What is stream processing?

An overview of stream processing: core concepts, use cases enabled, what challenges stream processing presents, and what the future looks like as AI starts playing a bigger role in how we process and analyze streaming data

What is stream processing
Insert Quix boilerplate.

Stream processing fundamentals

Until recently, constrained computing power and concerns about complexity meant that we had to take snapshots of the real world and pass them along for batch processing. But that led to a disconnect between the real-time data of events taking place and how we could use it in our applications. With stream processing, it's as if we've switched from taking still photos to filming a live, high-definition broadcast. It’s a shift that equips us to build software that uses streaming data to predict and adapt to the world around us in real-time.

That’s because stream processing handles data as it arrives and delivers the results in a continuous output stream. Crucially, data processing takes place at the speed of the stream, meaning that we can now respond to events as they happen, rather than waiting for batch processing to catch up. It’s why our rideshare can reroute around traffic in real-time and our bank calls us to query a suspected fraudulent transaction even before we’ve noticed the money is missing. In effect, stream processing fulfills the promises of big data technology, dealing with a high throughput of data and putting it at the heart of how we understand and interact with the world.

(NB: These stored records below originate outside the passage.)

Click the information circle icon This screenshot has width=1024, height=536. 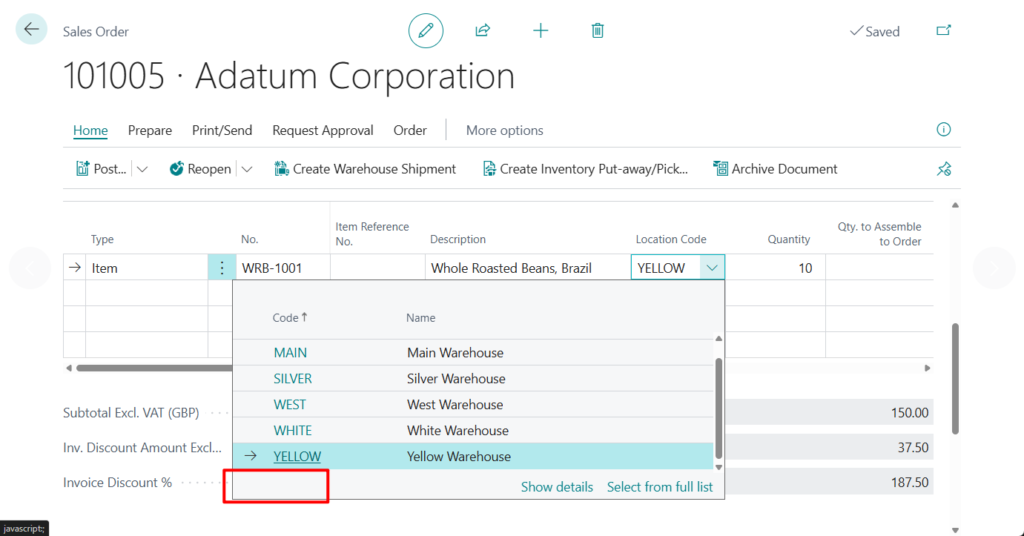click(943, 130)
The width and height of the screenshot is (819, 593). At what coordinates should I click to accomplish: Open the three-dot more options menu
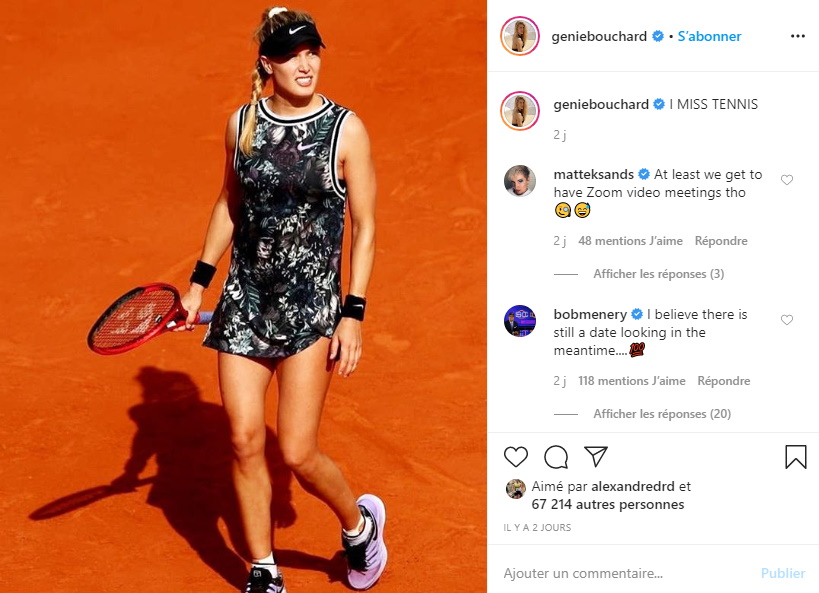[798, 36]
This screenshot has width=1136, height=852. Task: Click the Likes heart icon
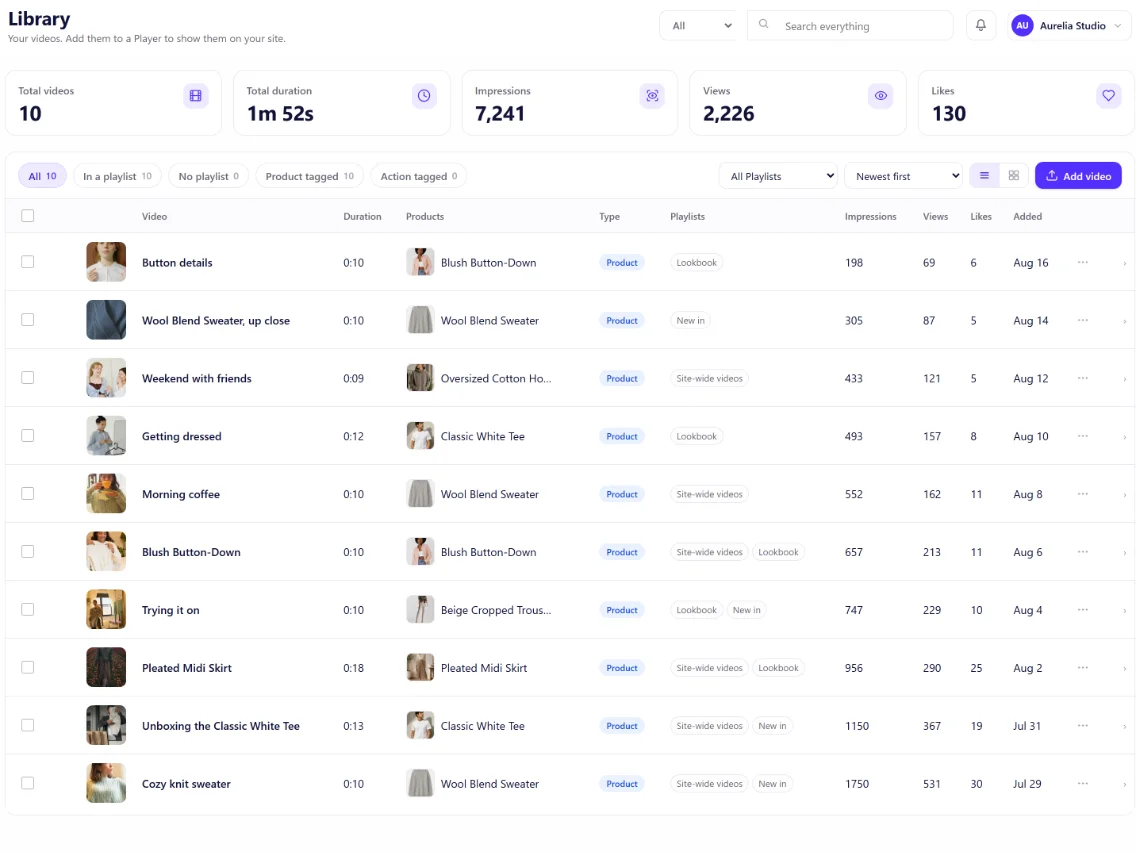click(1108, 96)
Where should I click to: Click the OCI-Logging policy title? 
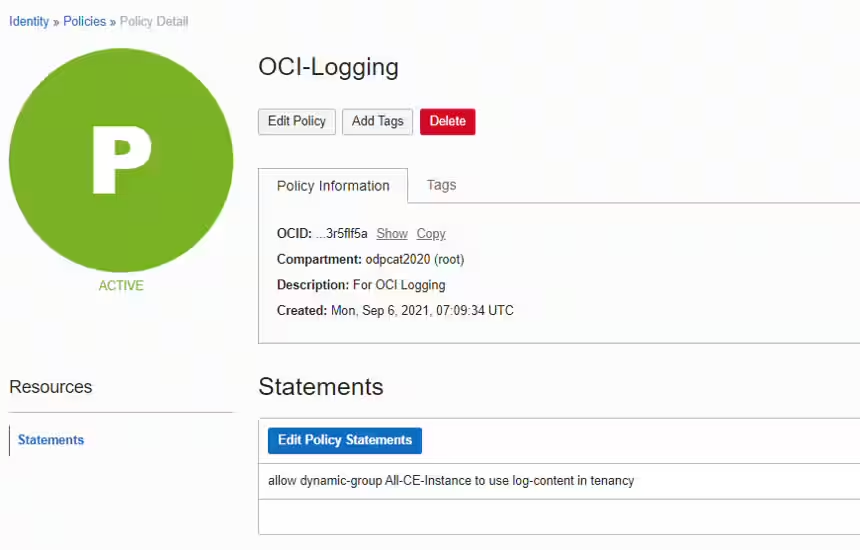tap(328, 67)
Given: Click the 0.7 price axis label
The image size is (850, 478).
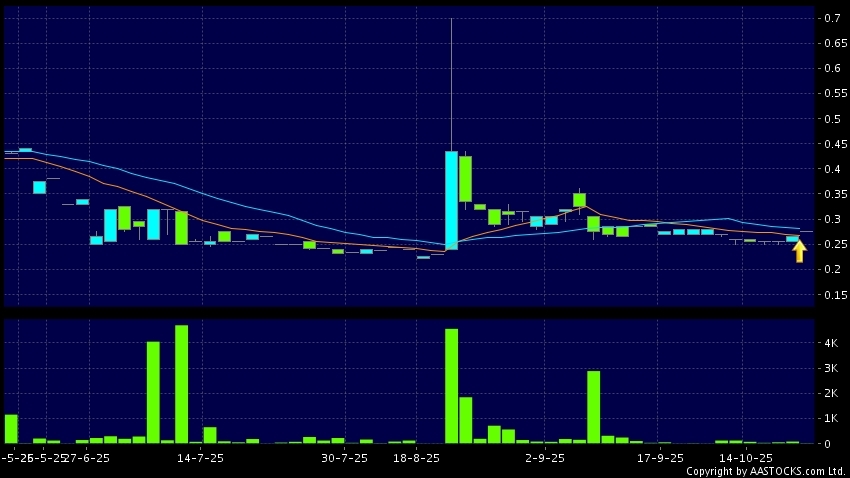Looking at the screenshot, I should click(831, 18).
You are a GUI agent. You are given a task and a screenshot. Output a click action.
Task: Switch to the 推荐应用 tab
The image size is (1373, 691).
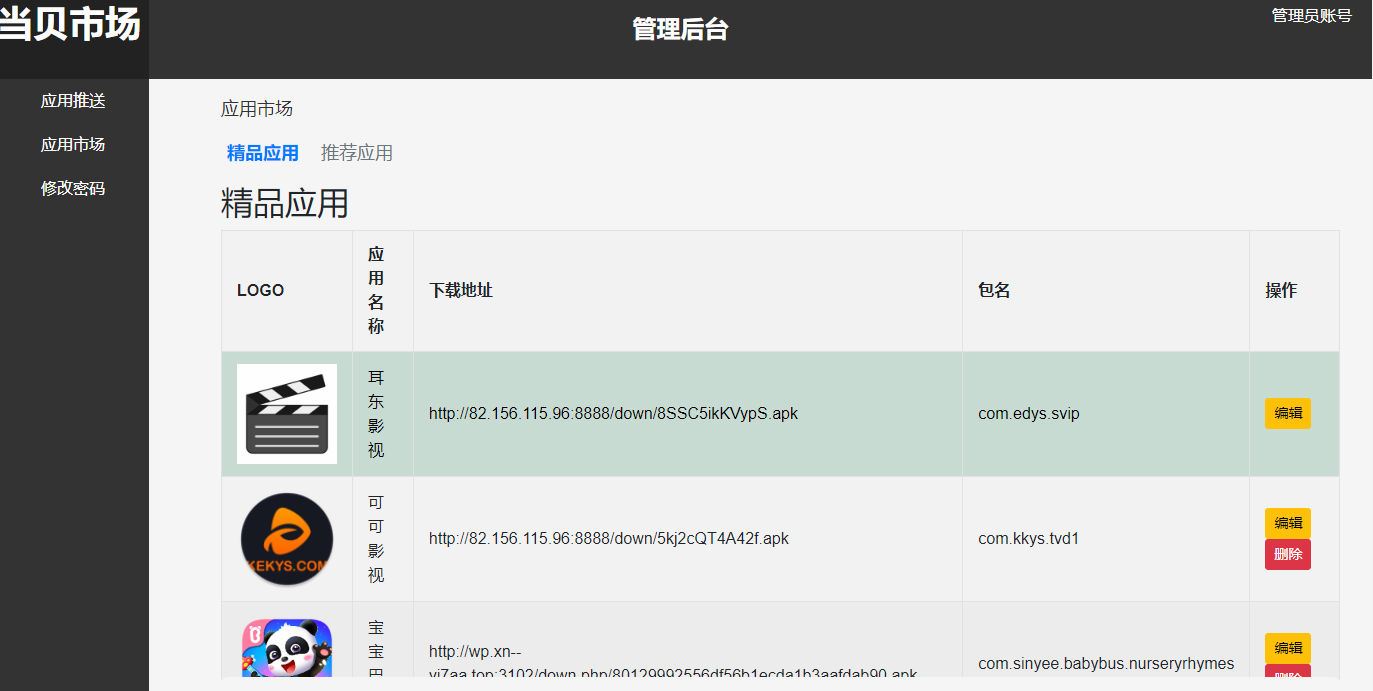coord(355,152)
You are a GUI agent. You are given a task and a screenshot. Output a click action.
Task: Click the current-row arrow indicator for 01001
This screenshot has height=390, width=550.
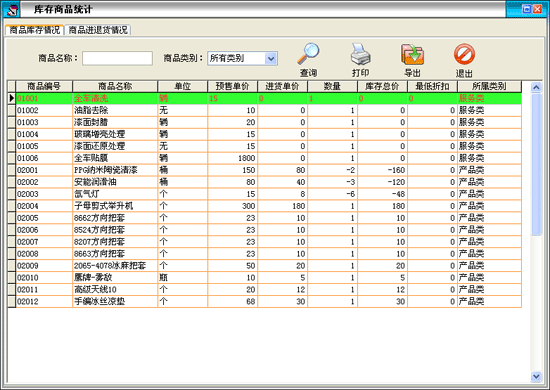pyautogui.click(x=12, y=98)
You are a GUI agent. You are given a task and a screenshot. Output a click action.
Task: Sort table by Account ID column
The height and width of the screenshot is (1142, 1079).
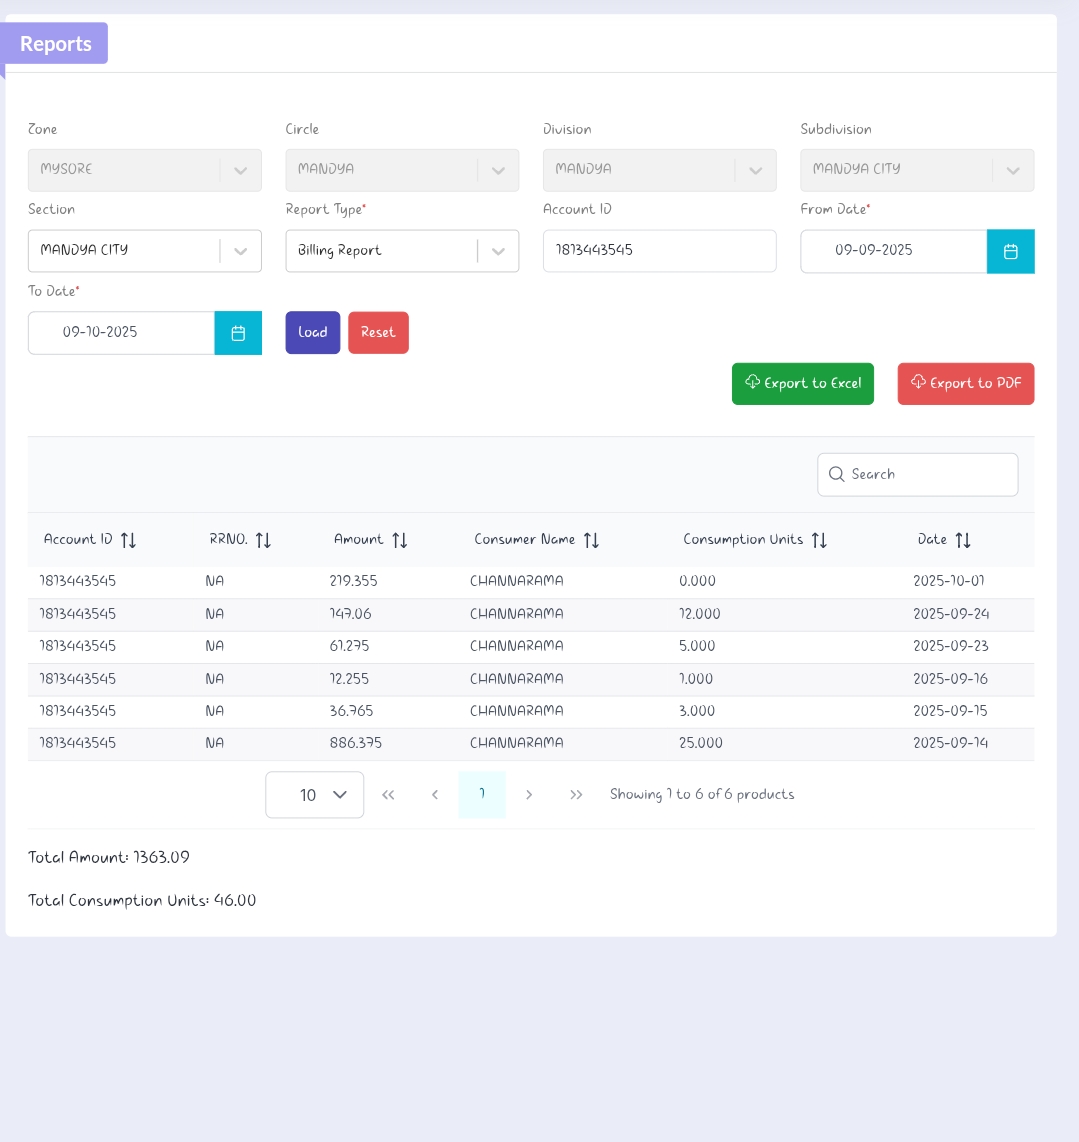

In this article, we're going to examine how stream processing enables those use cases, what challenges stream processing presents, and what the future might look like, especially as AI starts playing a bigger role in how we process and analyze streaming data.

Overview of stream processing

We can unpack what stream processing is by starting with a broad overview of the flow of data:

  1. Data source: All stream processing starts with at least one data source. That could be anything that continuously generates new data points. Think of a sensor on an IoT device, a log file generated by a microservice, or live social media feeds.
  2. Message broker: An application ingests data from the data source and writes/produces them to a message broker such as Apache Kafka or RabbitMQ. This serves as a central source for distributing data to multiple readers/consumers in parallel. 
  3. Processing engine: In the middle is a stream processing engine such as Apache Storm, Spark, Flink, or Quix. This tool consumes the data stream, does some computation, and then passes it onto the next stage. Depending on how complex the process is, that could be another stream processor or a final output stream for delivery to another destination.
  4. Exit the system via a data sink: Once we’ve done all we need to with the data, we write it to a destination, which is usually an external tool such as a database, or a visualization tool.

Let’s illustrate it with an example. Consider a utility company's billing system. The company offers customers an agile tariff that dynamically adjusts based on demand, wholesale pricing, and other factors. To determine the fluctuating retail price, the utility needs to continuously ingest data from multiple sources, process it in real time, and send the updated retail price to the billing system. Without real-time processing, such a dynamic tariff would be impossible.

Stream processing example: utility company's billing system

In a batch processing model, usage data is stored in legacy databases for later processing against a predefined tariff. That restricts the utility company's ability to capitalize on arbitrage opportunities and deprives customers of the chance to take advantage of lower prices when they become available.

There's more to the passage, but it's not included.